東京のどこかに、地下道の先から迷い込める不思議な街がある。昼の光が届かない地下迷宮街には、ろくでなしや怪しい者たちにまじり、陽の下で生きづらさを抱えた人々が自然と集まってくる。その一角で、魔女と噂される美しい女性・蓮華が営む雑貨店「幻想堂」がひっそりと店を開いている。棚に並ぶのは昭和の香りをまとったレトロな雑貨たち。どれも不思議な力を秘めた特別な品ばかりだ。
本書は全3話と短いエピローグからなる連作短編集である。物語の流れはシンプルで、悩みやわだかまりを抱えた人物が地下迷宮街へ迷い込み、幻想堂を訪れ、蓮華や不思議な雑貨と出会うことで少しずつ変化していく。仕事に行き詰まった人、人間関係に傷ついた人、過去から逃げ続けている人。それぞれの抱える問題は異なるが、どれも私たちの日常にありそうな現実味を持っている。

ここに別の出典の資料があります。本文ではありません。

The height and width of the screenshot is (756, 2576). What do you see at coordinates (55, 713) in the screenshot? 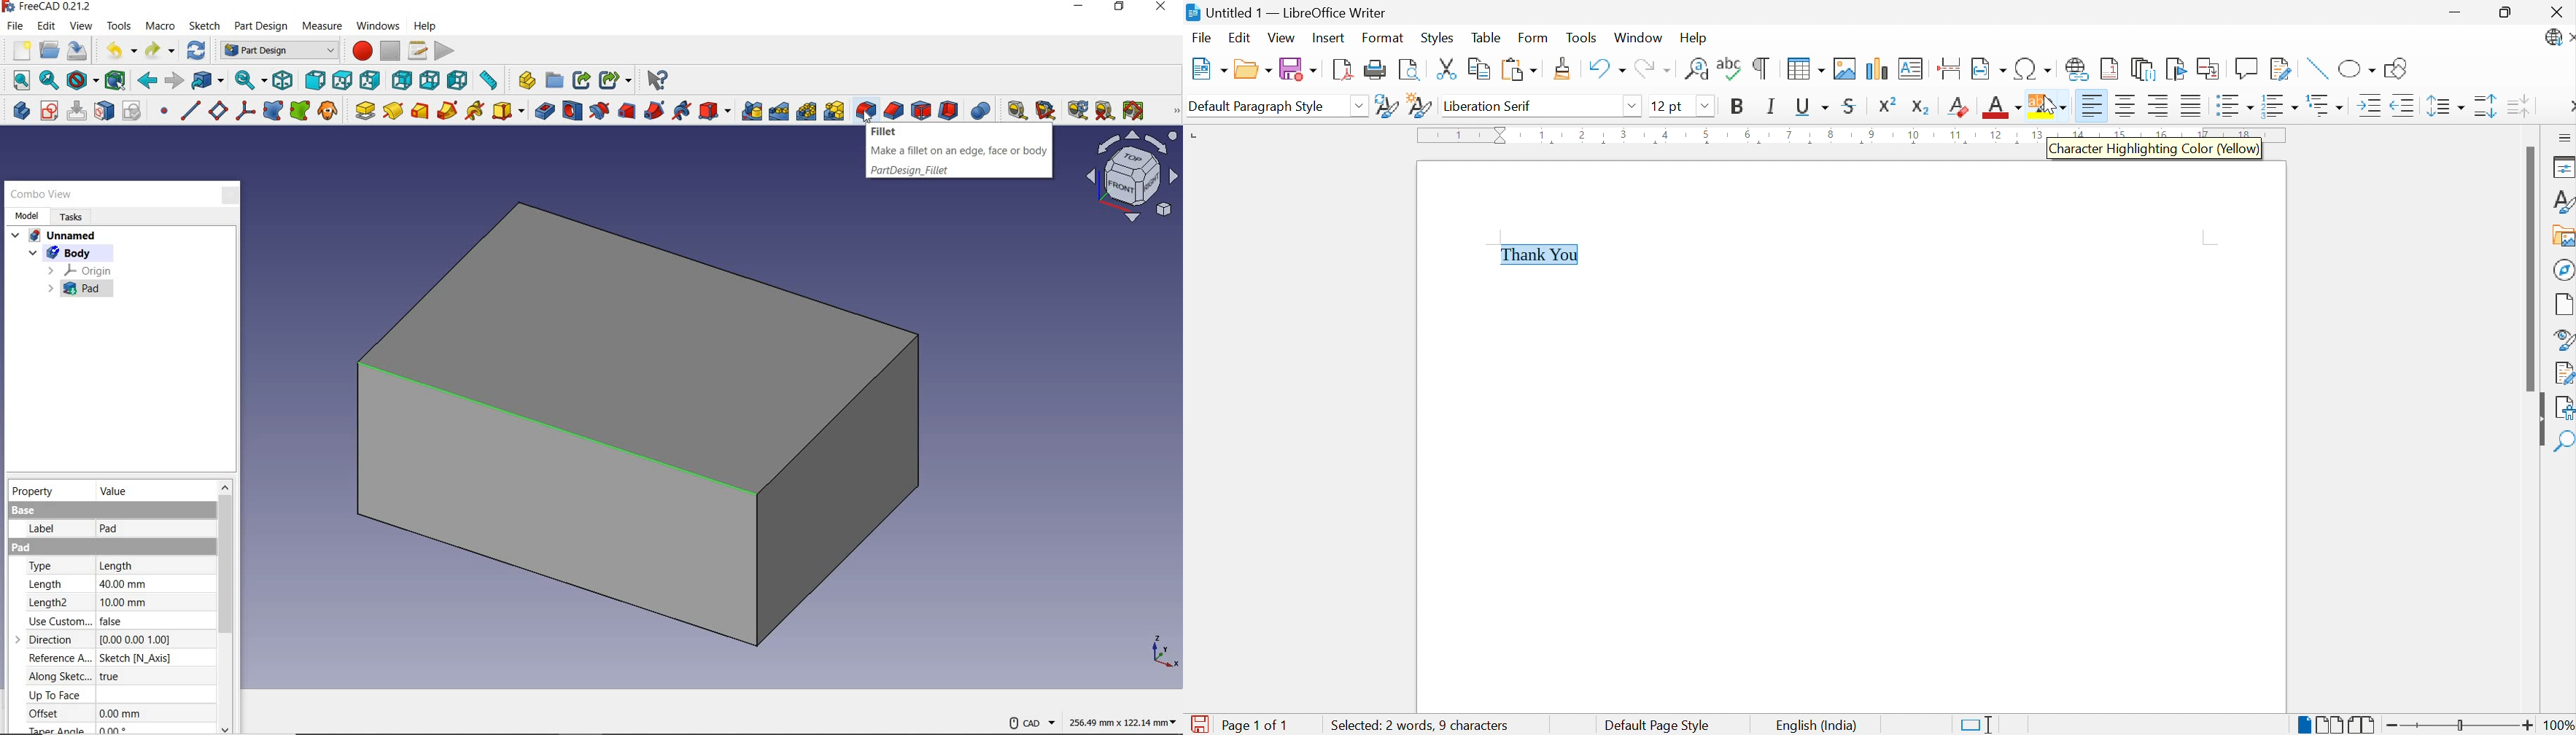
I see `offset` at bounding box center [55, 713].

本書の大きな魅力は、やはり蓮華という存在だ。彼女は困っている人を優しく導く案内人ではない。ときに突き放すような言葉を口にしながらも、相手の本質を見抜き、必要なところだけにそっと手を差し伸べる。その絶妙な距離感が説教くささを感じさせず、心地よい読書体験を提供してくれる。
舞台となる地下迷宮街も印象的だ。おそらく大手町や東京駅周辺の地下空間を思わせる設定で、実際の東京地下街が持つ迷宮のような雰囲気と重なり合う。危険で怪しい場所でありながら、どこか懐かしい昭和レトロの空気が漂い、幻想的な魅力を放っている。「怖そうだけれど行ってみたい」と感じさせる世界観が、本書の没入感を支えている。
物語の終盤では、蓮華の正体や、彼女が地下迷宮街にいる理由がほのめかされる。しかし、その明かし方は説明的ではなく、多くを読者の想像に委ねている。だからこそ読後には、「なぜ彼女は迷い人を助けるのか」という謎が心の片隅に残る。
著者の蒼月海里は、元書店員という経歴を持ち、ライトノベルから一般文芸まで幅広く作品を発表してきた。本書はその作品群のなかでも入りやすく、著者の魅力を知る入口としておすすめできる一冊である。続編『鈴蘭の罠』へと続く物語でもあり、疲れたときにふと読み返したくなる、地下迷宮街ならではの温かさを持った作品だ。